> **Task objective**:
Every line containing the word "computer" must be pulled from the records.

==========

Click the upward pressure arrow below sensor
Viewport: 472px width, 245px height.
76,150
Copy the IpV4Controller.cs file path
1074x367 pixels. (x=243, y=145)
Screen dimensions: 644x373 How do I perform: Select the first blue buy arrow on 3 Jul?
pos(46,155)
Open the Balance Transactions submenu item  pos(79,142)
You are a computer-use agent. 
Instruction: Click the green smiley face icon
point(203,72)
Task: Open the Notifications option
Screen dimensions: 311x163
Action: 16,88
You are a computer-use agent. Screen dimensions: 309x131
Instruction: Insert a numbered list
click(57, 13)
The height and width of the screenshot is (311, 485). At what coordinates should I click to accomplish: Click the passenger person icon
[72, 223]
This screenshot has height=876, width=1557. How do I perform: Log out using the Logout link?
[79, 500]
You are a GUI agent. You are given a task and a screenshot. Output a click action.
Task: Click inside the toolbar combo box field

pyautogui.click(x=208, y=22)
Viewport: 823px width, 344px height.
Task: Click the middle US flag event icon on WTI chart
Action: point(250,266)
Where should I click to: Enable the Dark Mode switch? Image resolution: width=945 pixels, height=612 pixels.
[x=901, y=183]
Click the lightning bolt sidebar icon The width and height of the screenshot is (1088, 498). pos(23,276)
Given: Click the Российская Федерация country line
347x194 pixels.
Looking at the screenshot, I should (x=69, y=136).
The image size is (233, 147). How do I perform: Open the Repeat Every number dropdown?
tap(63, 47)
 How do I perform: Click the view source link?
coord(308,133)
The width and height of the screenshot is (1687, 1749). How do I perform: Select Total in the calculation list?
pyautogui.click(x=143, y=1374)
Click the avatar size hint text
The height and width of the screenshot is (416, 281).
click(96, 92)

==========

> **Task answer**:
You are a computer-use agent. 
You are a computer-use agent. Screen dimensions: 309x131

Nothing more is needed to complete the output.